Of course, all this could be projection. That’s what people seem to do the most when they’re talking about why things happen in politics. But if my evaluation of the two major political parties’ performance is at all widespread, then both of them are in trouble right now. That’s particularly true if they’re relying on people like these pundits for advice on how to govern.
Which means that the rest of us are in trouble, too.
NOTE: Star Trek IV: The Voyage Home is a copyrighted work of Paramount Studios, or whoever owns them these days. Neither Paramount, nor anyone else connected with the movie, approved of, commented on, or endorsed the content of this article.
UPDATE: Wait, there’s one guy who gets it. Robert Reich writes:
It’s the economy, stupid.

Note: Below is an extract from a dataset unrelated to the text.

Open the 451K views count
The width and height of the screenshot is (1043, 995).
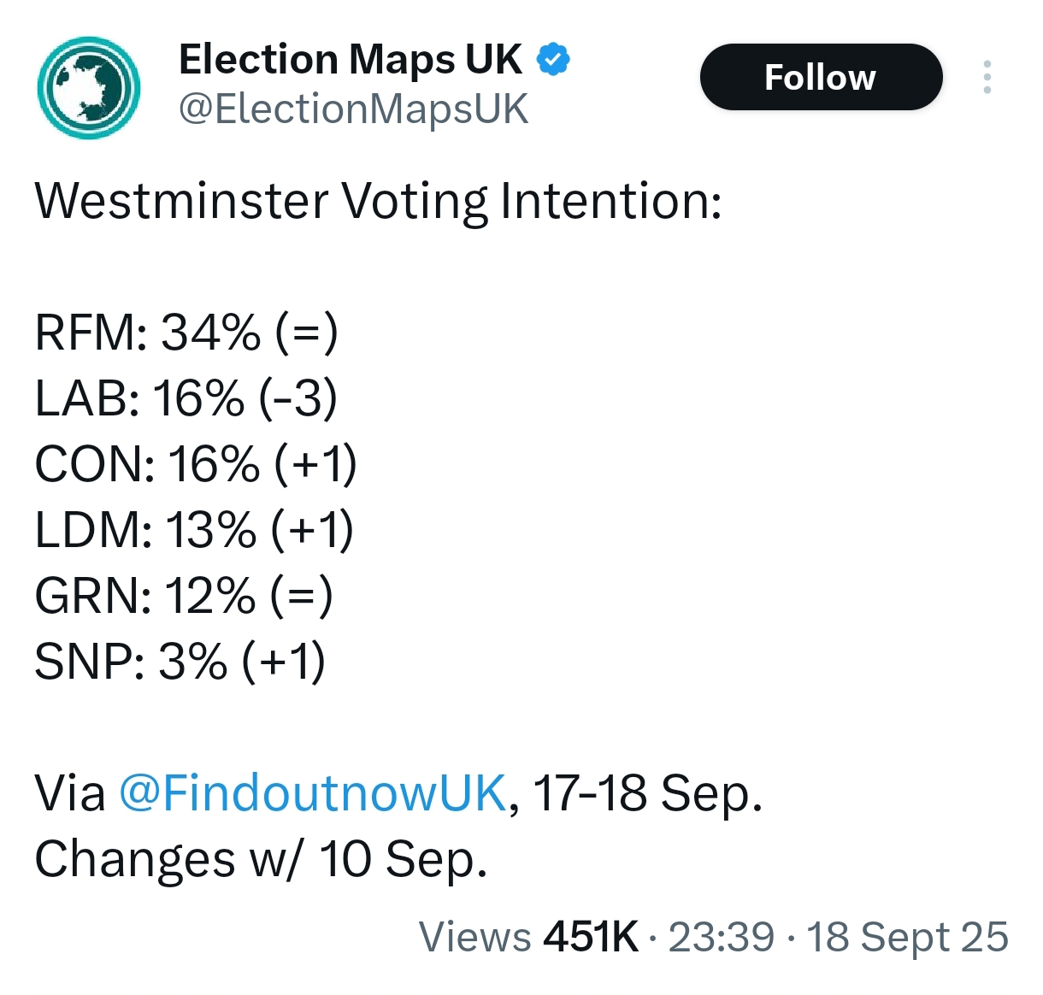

American politics is turning anti-establishment because so many Americans feel screwed by the economy and they blame the establishment. If there’s a trend here, it’s not left-wing Democrats versus right-wing Republicans. It’s the “Mad-As-Hell” Party against both.
Unemployment continues to haunt the middle class – the anxious class of America. There are still more than five jobless workers for every job opening.
The real lesson from today’s political races is the economy still stinks for most people. And the real lesson from the economy’s first quarter is the recovery is so weak that the anxious class is likely to remain anxious through November. Incumbents beware.
I don’t think anyone important is listening to him, though.